* _Task 1_
Sum up the interview excerpt about Cathe Tocher in two sentences.

With Tocher at the Reins, Stable Value WinsThe 401(k) Race

Cathe Tocher has excelled as a portfolio manager through very good times and bad. She is senior vice president of investments at Great-West Life & Annuity Insurance Co., whose five- and four-star Morningstar-rated stable-value portfolios continue to be embraced by the 401(k) marketplace.

A Canadian by birth, Tocher joined the firm's Winnipeg office in 1987 and has been with Great-West ever since. The performance of her portfolios has earned her considerable respect among investors - particularly during the chaos of the financial crisis when she continued to beat portfolio benchmarks.

In an interview with Money Management Executive, Tocher covers her experiences in the industry and her success in dealing with the market downturn. She provided honest answers about her fear during the early days of the crisis and the competitive drive that led her from a potential career in the arts to becoming a distinguished member of the financial community.

 

MME: Your assets under management and the strategies that you oversee are very impressive. Is it just your group that's gone from $250 million in 1990 to $9.6 billion?

Tocher: That is correct, it's my team, and it's been my focus. My team also works in the general insurance company portfolio, so we are an insurance company first. When we started the separate account business, the focus really was not on retirement services and building up that block of business. My team and I have really been building this from the ground up.

 

MME: What has really fueled that growth? Is there any one particular strategy or client base?

Tocher: It's the markets that we work in from the separate account side of the business. We have custom stable value in the government space-so that would be defined contribution. That's the biggest piece of our stable-value stable. We have 401(k)s and proprietary funds that have been difficult in the past because we're not a fund shop-we're not a PIMCO-we're an insurance company with this asset management capability.

Thirdly, there's life insurance, which is the second-largest component of our stable of separate accounts. The growth really started with custom stable-value in the defined contribution market in the early '90s. Our way of growing that was really by selling our services as a recordkeeping provider.

At first, managing assets was really just an add on, it wasn't a key focus; the real focus was in keeping assets under administration and our recordkeeping business.

Over time, we've managed the assets we've built by modifing and strengthening them.

We've really delivered in terms of performance, whether that's in the 401(k) market in terms of total returns relative to benchmarks, relative to our peers, in the custom stable-value fund, our customer service, helping to manage client relationships, providing education, or going before client boards. We've really been able to take the time to develop some momentum.

* _Task 2_
Render the lines of the records starting at the line that contains "Viewport: 1170px width, 1036px" and ending at the line that contains "Toggle the Value" as a JSON list of strings, one string per line, leaving out blank lines.

* _Provided material_
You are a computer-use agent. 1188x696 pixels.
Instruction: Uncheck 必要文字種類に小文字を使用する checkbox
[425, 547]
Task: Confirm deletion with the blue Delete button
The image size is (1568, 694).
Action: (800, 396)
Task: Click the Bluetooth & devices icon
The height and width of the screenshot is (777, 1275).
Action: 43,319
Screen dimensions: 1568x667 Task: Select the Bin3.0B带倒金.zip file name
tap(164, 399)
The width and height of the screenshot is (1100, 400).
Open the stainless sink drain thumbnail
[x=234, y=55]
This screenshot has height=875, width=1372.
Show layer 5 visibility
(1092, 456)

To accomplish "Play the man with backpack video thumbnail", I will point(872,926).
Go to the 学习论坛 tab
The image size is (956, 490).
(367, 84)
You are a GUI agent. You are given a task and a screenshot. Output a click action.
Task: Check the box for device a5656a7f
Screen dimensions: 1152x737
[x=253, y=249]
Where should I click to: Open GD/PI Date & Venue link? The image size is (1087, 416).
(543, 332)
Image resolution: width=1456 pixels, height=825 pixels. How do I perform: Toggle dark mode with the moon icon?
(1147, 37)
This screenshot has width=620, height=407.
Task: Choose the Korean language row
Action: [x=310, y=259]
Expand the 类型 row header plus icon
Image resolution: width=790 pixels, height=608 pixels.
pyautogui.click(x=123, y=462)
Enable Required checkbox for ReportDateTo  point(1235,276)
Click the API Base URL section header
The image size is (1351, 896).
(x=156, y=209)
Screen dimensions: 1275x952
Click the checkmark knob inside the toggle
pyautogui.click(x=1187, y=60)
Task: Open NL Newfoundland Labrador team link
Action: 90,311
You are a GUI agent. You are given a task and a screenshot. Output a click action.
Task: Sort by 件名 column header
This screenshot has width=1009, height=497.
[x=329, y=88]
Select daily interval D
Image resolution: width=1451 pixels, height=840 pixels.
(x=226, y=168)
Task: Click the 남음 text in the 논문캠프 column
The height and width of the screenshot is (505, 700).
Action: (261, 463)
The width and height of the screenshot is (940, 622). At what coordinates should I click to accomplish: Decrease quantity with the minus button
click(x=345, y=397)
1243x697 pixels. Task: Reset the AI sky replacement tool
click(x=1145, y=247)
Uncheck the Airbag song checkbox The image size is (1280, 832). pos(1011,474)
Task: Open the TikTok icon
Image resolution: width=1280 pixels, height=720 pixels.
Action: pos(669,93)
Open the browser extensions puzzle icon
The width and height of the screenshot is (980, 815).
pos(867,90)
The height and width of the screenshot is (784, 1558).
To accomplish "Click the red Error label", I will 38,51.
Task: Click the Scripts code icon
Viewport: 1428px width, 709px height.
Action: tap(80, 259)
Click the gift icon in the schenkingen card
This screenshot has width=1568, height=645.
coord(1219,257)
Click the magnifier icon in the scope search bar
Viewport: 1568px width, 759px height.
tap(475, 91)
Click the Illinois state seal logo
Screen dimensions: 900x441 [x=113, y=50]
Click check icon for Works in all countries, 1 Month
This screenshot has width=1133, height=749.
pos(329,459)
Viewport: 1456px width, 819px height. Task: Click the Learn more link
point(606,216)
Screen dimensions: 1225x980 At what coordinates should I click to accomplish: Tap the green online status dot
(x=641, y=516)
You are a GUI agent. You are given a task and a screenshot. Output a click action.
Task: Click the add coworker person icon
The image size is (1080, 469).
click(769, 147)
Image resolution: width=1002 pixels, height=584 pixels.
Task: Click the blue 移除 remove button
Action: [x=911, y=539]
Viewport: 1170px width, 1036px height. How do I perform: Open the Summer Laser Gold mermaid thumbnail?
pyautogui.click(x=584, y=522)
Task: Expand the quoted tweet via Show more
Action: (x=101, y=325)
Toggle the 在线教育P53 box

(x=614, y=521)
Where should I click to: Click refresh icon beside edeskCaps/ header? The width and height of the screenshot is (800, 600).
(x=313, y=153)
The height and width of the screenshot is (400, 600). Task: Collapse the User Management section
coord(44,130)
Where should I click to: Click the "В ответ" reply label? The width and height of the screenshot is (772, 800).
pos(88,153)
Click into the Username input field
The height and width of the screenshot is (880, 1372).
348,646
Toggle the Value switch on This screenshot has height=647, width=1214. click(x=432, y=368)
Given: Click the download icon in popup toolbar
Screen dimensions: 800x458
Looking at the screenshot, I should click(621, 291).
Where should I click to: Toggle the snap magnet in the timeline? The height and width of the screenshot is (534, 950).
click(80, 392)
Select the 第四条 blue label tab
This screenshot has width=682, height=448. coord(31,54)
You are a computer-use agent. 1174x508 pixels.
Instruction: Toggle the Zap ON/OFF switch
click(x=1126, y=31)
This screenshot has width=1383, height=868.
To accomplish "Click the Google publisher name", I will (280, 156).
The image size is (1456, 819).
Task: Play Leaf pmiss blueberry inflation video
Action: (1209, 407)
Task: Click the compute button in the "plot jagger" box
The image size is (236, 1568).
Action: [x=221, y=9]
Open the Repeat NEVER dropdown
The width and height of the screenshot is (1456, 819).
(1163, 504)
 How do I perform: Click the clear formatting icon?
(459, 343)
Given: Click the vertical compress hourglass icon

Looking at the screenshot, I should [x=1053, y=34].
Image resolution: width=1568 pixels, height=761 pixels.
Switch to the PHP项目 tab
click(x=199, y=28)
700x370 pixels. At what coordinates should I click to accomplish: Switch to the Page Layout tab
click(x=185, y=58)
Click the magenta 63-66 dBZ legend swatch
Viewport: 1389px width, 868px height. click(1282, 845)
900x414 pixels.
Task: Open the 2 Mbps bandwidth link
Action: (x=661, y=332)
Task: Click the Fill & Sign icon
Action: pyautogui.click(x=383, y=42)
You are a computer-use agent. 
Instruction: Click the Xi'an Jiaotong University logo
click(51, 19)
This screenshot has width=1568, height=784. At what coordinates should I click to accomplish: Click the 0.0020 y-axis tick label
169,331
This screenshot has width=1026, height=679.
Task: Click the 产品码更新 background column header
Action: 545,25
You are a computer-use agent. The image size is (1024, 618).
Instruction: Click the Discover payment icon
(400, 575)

* _Written solution 1_
Cathe Tocher, senior vice president of investments at Great-West Life & Annuity Insurance Co., manages stable-value portfolios that kept beating benchmarks even during the financial crisis. In an interview with Money Management Executive, she confirms that her team grew its assets from $250 million in 1990 to $9.6 billion, a growth that began with custom stable-value in the defined contribution market and was driven by selling the firm's recordkeeping services.

* _Written solution 2_
[
  "Viewport: 1170px width, 1036px height. How do I perform: Open the Summer Laser Gold mermaid thumbnail?",
  "pyautogui.click(x=584, y=522)",
  "Task: Expand the quoted tweet via Show more",
  "Action: (x=101, y=325)",
  "Toggle the 在线教育P53 box",
  "(x=614, y=521)",
  "Where should I click to: Click refresh icon beside edeskCaps/ header? The width and height of the screenshot is (800, 600).",
  "(x=313, y=153)",
  "The height and width of the screenshot is (400, 600). Task: Collapse the User Management section",
  "coord(44,130)",
  "Where should I click to: Click the \"В ответ\" reply label? The width and height of the screenshot is (772, 800).",
  "pos(88,153)",
  "Click into the Username input field",
  "The height and width of the screenshot is (880, 1372).",
  "348,646",
  "Toggle the Value switch on This screenshot has height=647, width=1214. click(x=432, y=368)"
]